As I settle back into city life, enwrapping myself in civilization by constant trips to the neighbourhood mall, the rural-urban divide becomes stark in my brain. Terms such as ‘haves’ and ‘have not(s)’ are thrown about freely in every classroom until the words evoke conditioned reflexes in the form of drooping eyelids and wandering imaginations. The rural stint I undertook this summer has helped in ever so many ways to open my mind to a reality beyond the confines of my parents’ home, boarding school and now University. By and by I shall attempt to, by a series of blog posts, assimilate all that I observed, felt and want to record. If you find that the order/manner of documentation is rather haphazard, I beg you to bear with me for the time being. Perhaps some order shall arise from within the chaos.
Firstly, a brief introduction to the context: This summer I interned with the Foundation of Agrarian Studies (main office in Salt Lake, Kolkatta). The foundation (F.A.S) is currently engaged in a project to establish agricultural relations across India (P.A.R.I). Thus every summer they conduct socio-economic surveys in different States. They usually pick one village each from about three districts with distinct agricultural practices within a State. Consequently, this year I was part of the field team that went to Rewasi in Sikar district in Rajasthan; Panahar in Bankura district and Amarsinghi in Malda district, both in West Bengal. The team further went on to a village in Cooch Behar in North Bengal, but I was beckoned homewards by then. The internship lasted for about a month and twenty days.
Our study in the villages had several objectives, the primary being computation of rural household incomes. The measurement of poverty has historically been a bone of contention amongst schools of economic thought. Even ‘Prank’ ISC economics enlists in some detail, the problems of national income computation- particularly in the unorganised sector. The design of the questionnaire (painfully long, I admit, but usefully so) thus interested me from the very start.
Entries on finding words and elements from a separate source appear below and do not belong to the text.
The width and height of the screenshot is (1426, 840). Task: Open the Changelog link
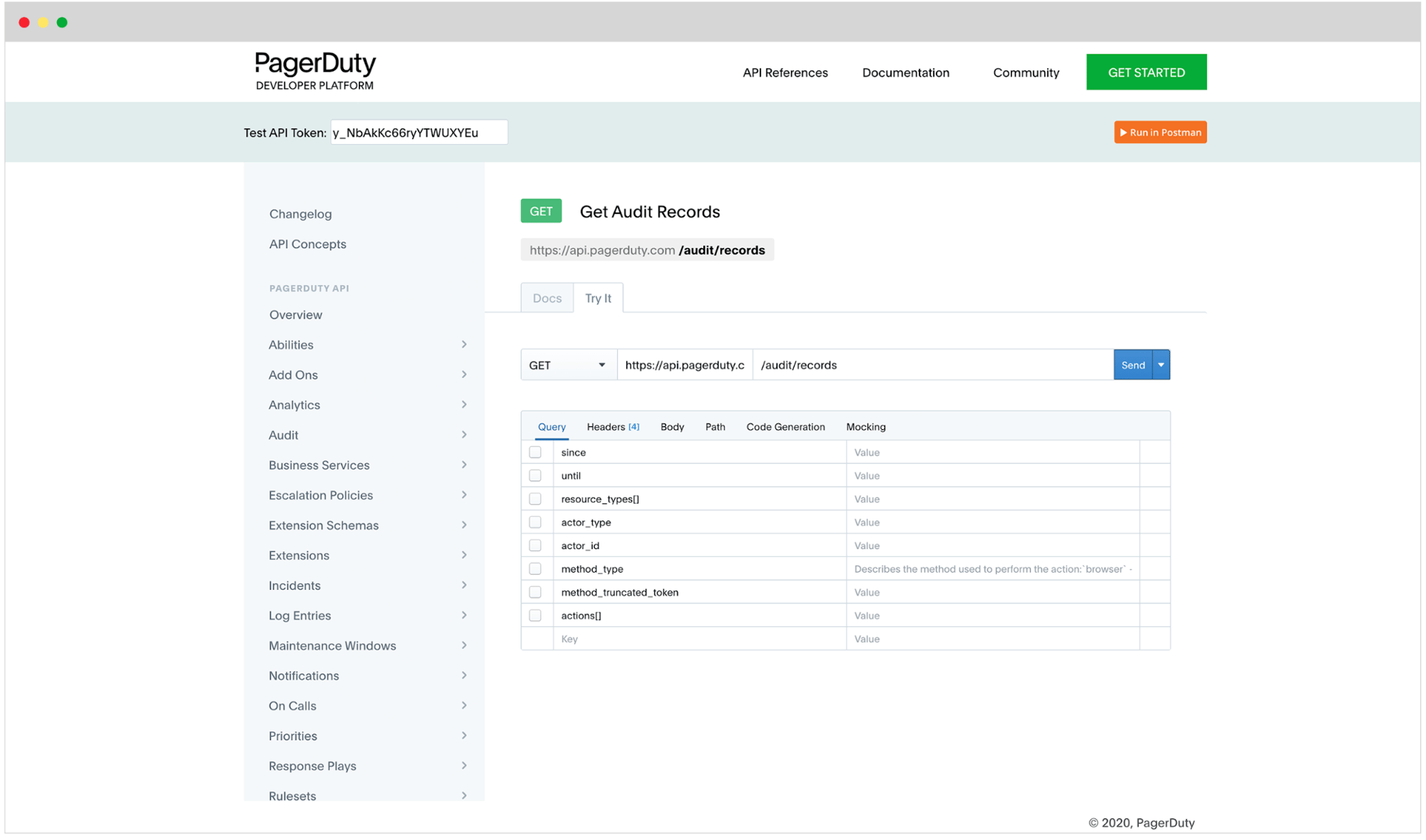(300, 215)
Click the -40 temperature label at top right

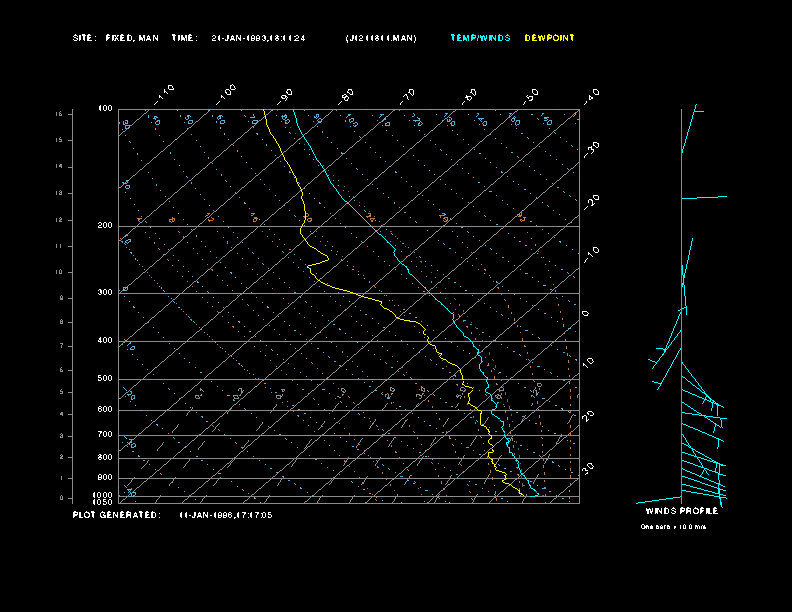pos(591,95)
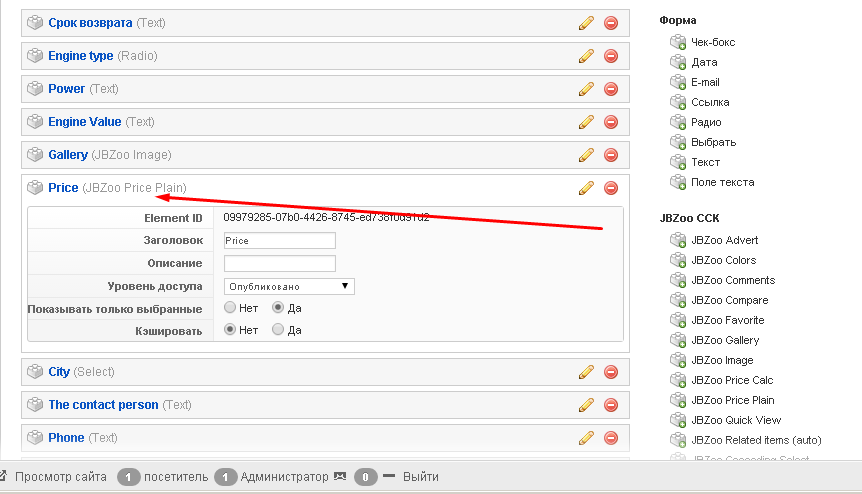This screenshot has width=862, height=494.
Task: Select Да for Кэшировать option
Action: point(278,329)
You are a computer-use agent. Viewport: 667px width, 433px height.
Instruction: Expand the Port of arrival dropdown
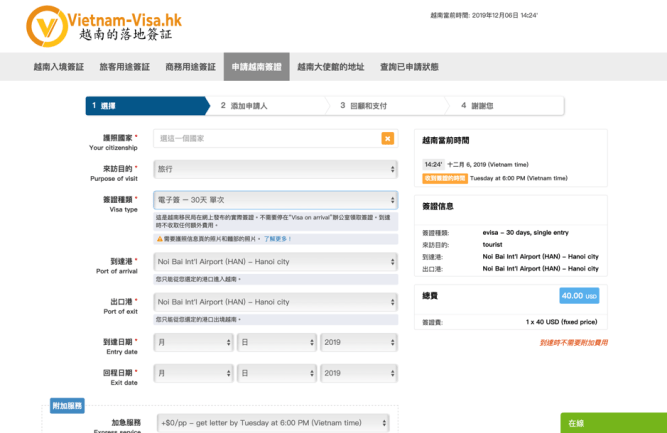(x=275, y=262)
Income sources were accounted for under the following sections:
- Income from crop production
- Income from agricultural and non-agricultural wage labour
- Income from salaries
- Income from business and trade, rent, interest earnings, pensions, remittances, scholarships and all other sources
- Income from animal resources
The first sub-heading, i.e. crop production comprised the lion’s share of the schedule. Here we collected under the following variables at the household level-
- Value of hired human labour
- Value of hired bullock labour
- Value of owned bullock labour
- Value of owned machinery
- Value of hired machinery
- Value of seed, home produced and purchased
- Value of insecticides and pesticides
- Value of manure, home produced and purchased
- Value of fertilisers
- Irrigation charges
- Land revenue
- Miscellaneous expenses
- Rent paid for leased in land
- Interest on working capital
- Depreciation of implements and machinery (courtesy www.agrarianstudies.org)
We also accounted for family labour (also hired and exchange labour) involved in every crop operation. This particular page was very detailed-it accounted for gender of workers, hours worked per day and number of labour days (per operation per crop). Data on assets held by the HH; amenities such as sanitation, electricity, water sources available; housing conditions; ration cards held was also collected. Since I was not part of the team that worked on income computation from data collected, I shan’t be able to speak of procedure involved post this stage. Needless to say, that it’s terribly complex. F.A.S recently published its findings in the Andhra Pradesh round of 2005-published by Tullika Books.